[Items from a dataset]
## start

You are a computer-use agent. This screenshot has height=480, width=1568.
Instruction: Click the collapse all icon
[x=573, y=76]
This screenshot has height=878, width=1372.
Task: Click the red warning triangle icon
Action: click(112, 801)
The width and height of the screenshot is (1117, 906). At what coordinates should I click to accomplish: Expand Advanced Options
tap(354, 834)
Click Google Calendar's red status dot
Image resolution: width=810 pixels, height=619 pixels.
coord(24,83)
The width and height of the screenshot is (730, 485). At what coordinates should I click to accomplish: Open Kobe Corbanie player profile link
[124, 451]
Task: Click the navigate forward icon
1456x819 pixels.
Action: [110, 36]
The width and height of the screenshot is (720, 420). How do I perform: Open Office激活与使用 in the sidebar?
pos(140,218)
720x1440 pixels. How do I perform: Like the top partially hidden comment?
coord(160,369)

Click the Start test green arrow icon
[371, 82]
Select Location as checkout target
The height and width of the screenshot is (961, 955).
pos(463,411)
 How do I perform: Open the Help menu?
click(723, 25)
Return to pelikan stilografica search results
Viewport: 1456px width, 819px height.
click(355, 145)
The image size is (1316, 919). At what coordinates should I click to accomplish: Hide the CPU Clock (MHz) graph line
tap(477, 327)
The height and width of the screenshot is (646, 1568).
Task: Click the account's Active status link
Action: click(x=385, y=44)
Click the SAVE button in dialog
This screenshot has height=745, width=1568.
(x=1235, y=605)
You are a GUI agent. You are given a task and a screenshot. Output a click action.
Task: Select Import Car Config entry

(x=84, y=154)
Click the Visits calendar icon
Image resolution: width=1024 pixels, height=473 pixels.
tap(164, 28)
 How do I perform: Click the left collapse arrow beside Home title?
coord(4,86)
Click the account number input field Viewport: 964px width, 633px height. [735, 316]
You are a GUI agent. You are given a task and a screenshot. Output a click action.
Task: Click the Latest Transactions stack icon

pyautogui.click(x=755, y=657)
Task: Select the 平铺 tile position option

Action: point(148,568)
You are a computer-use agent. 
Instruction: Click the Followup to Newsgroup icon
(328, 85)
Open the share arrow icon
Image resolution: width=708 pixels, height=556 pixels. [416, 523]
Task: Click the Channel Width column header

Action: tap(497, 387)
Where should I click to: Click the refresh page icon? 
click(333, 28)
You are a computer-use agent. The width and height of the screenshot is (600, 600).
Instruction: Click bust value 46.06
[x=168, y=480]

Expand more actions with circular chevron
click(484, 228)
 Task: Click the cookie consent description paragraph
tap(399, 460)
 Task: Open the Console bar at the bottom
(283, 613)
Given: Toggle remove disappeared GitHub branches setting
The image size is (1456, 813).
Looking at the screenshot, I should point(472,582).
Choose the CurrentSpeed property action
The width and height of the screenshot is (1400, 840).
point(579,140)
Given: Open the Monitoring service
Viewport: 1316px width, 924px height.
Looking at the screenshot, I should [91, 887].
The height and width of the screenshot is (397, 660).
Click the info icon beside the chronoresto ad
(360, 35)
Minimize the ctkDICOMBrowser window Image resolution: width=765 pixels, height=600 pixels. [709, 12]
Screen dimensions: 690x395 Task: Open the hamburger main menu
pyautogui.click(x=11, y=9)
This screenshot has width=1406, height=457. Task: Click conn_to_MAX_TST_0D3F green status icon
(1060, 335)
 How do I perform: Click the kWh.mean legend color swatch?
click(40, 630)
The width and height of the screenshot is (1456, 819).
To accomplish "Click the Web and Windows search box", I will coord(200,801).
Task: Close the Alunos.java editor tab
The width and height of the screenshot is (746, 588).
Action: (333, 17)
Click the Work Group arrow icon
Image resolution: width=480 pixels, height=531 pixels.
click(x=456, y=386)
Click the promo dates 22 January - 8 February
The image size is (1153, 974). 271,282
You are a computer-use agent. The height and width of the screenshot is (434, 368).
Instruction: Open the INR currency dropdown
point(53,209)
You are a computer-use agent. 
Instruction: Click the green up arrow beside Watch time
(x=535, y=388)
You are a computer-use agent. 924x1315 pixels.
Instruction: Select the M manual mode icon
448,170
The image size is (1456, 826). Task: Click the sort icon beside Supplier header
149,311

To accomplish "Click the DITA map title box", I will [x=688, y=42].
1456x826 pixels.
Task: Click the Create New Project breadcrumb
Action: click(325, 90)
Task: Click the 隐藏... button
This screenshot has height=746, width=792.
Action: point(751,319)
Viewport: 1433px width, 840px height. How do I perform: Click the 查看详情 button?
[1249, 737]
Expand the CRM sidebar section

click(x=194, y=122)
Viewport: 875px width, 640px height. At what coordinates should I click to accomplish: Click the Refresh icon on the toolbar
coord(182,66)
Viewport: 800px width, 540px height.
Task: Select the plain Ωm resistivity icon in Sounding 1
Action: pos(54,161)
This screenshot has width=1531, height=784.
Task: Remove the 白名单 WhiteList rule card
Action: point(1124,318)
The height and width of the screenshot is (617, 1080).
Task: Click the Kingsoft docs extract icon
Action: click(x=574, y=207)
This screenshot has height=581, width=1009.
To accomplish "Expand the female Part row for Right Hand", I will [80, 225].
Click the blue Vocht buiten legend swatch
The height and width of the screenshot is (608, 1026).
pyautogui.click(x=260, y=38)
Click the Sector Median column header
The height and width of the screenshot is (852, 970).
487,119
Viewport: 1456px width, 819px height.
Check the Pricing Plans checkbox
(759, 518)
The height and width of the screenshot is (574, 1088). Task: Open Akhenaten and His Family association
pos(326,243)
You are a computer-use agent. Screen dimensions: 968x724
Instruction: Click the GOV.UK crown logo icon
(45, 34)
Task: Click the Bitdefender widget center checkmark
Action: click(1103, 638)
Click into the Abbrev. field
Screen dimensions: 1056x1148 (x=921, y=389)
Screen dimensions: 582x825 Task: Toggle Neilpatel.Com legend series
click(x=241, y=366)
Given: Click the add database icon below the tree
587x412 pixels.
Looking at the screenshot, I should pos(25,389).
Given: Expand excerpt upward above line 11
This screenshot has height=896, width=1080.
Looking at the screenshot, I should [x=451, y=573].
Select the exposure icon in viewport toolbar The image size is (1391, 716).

## end

Written instruction: Return every line of the data above that contains the string "This", matching case exactly.

The response:
You are a computer-use agent. This screenshot has height=480, width=1568.
This screenshot has height=878, width=1372.
This screenshot has height=745, width=1568.
This screenshot has width=1406, height=457. Task: Click conn_to_MAX_TST_0D3F green status icon
This screenshot has height=746, width=792.
This screenshot has width=1531, height=784.
This screenshot has height=581, width=1009.
This screenshot has height=896, width=1080.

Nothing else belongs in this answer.